A late lunch today found me at Taco Bell on Patrick Street at its hour of peak activity. There was only one cashier working, which means whoever made the schedule somehow forgot about this busy stretch of time, or somebody called in sick leaving the other employees in a lurch. When you're running a cash register — and I know this from experience — a good rule of thumb is to keep the herd moving along the best you can. And despite flying solo, the cashier here was doing a smashingly efficient job at that.

So my turn came up, I placed my order, funds were exchanged. At the conclusion of our transaction, the cashier said to me: "Have a blessed day." Um... ok.

I've been trying to figure that phrase out. Was this a request she was making of me, like it's something I have complete control over? I mean, if I wanted to, is it really that simple — just make it happen? And if that's not the case, what exactly was she getting at?

Is it safe for me to conclude she intended this in a religious context? Was there some mysterious force at work at Taco Bell today, maybe a miracle of tortillas and carne asada going on in the back — maybe water being turned into carbonated beverages by processes I could never fathom?

I didn't really pay attention before, but I probably should have afterwards, to see if everyone else was met with this same request. Perhaps it was just me, the scruffy-looking guy in the Hawaiian shirt, who looked like he needed some kind of blessing bestowed upon him, even of the self-induced variety. I will add for the record that some of the other patrons were much scruffier in appearance than I and probably genuinely could have used it.

And how does one respond to that? I'm not a religious person. This person — without qualms — can essentially profess to me a faith and system of belief which doesn't interest me at all. In fact, I have nothing to offer there which doesn't offend. And it's generally not a good idea to offend someone taking your order at Taco Bell.

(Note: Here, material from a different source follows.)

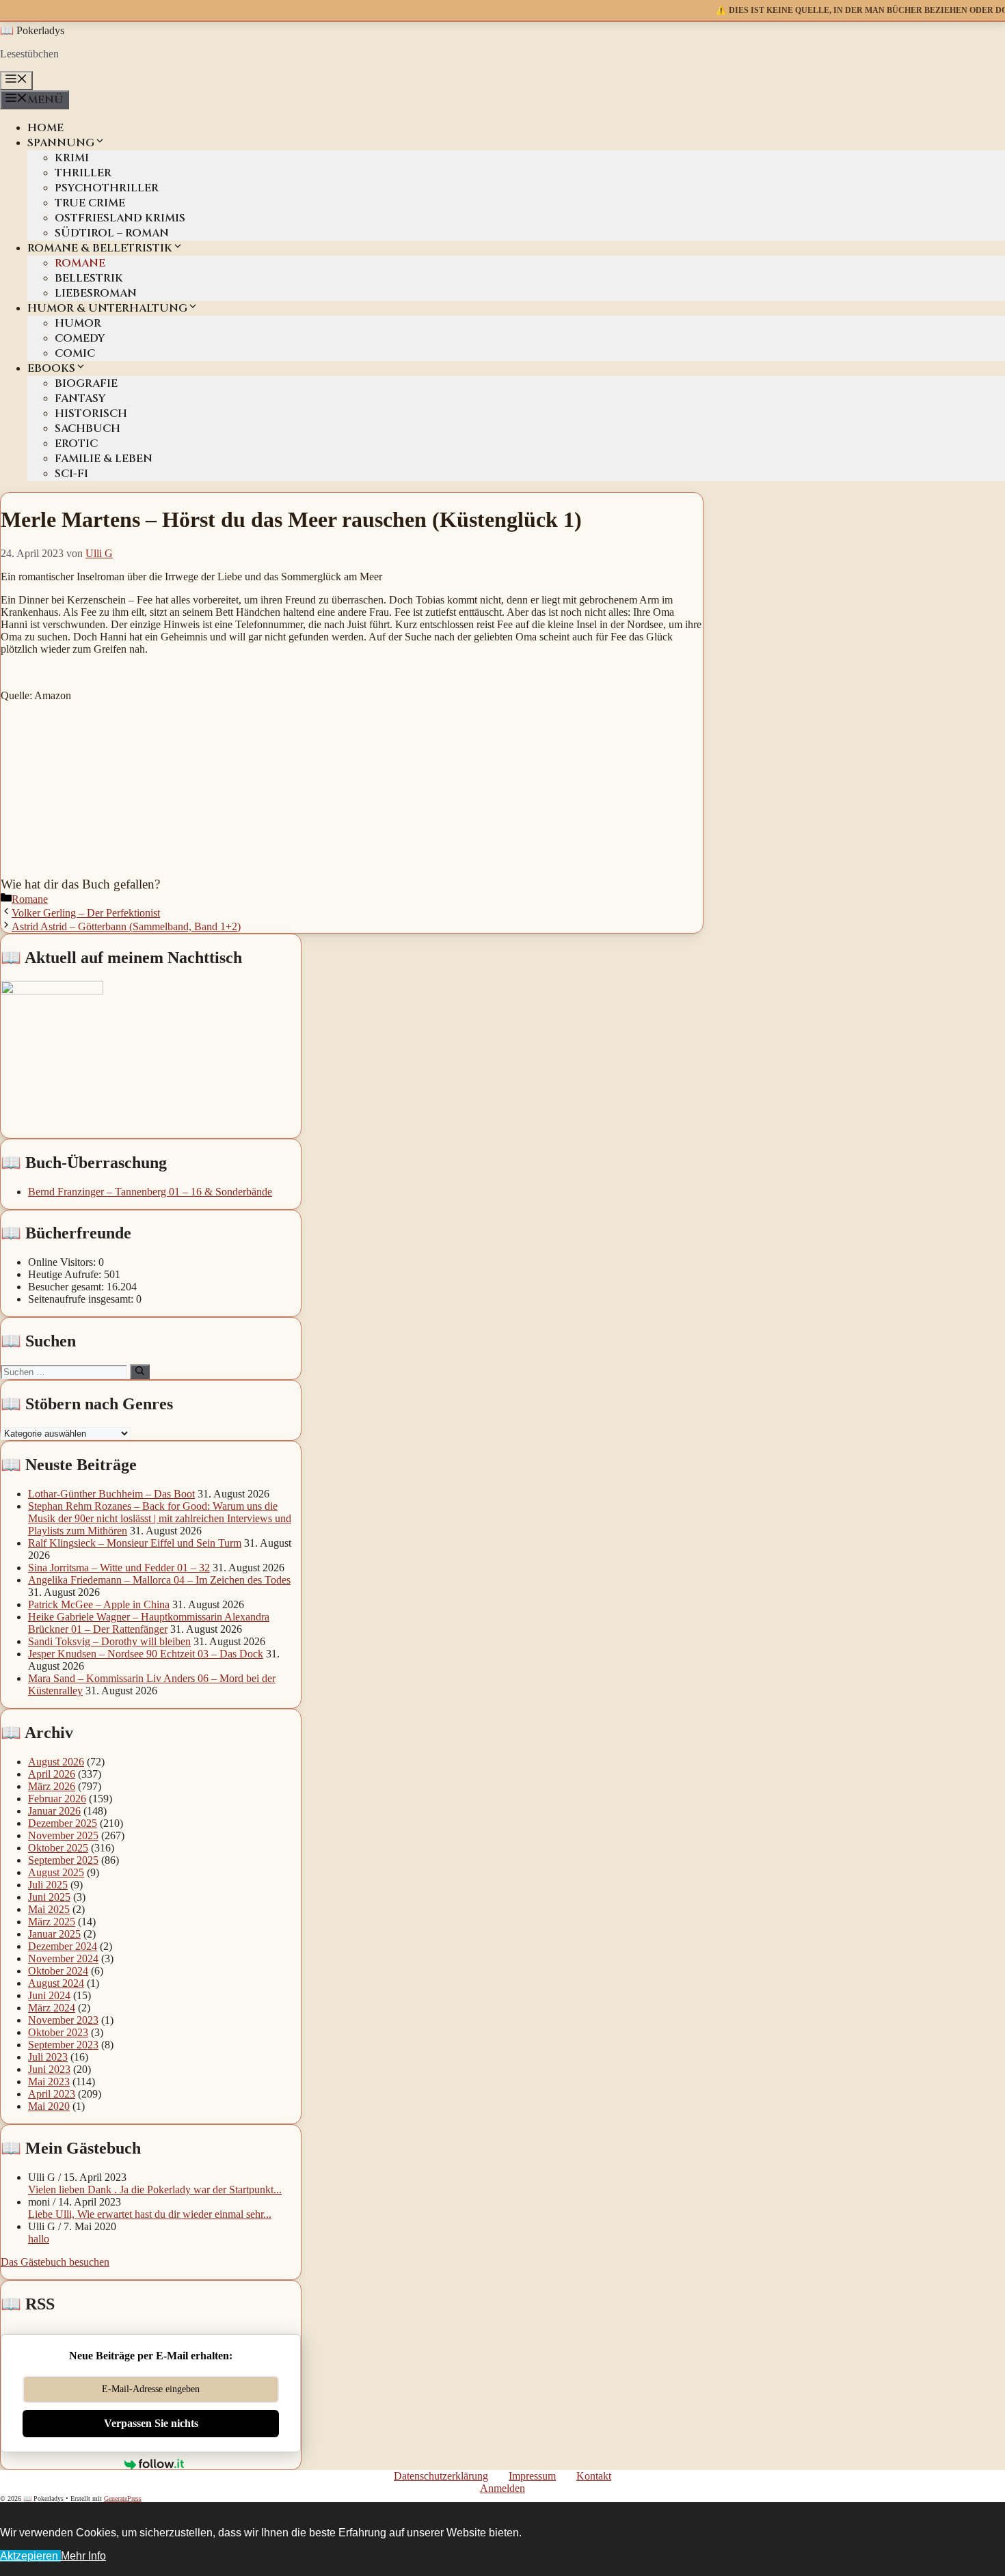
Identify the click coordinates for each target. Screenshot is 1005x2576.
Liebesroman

There is a subtle injustice here, as those without belief are often looked upon with a certain disdain by those who subscribe to religion. In fact, in many cases, those who merely believe differently are looked upon in the same way. It's always been my understanding that religion taught tolerance and respect. I don't think the cashier at Taco Bell was disrespectful to me, but I think if I'd told her I didn't believe in that kind of thing, I probably would have gotten an earful. That seems unfair, and I think completely misses the point religion is supposed to provide.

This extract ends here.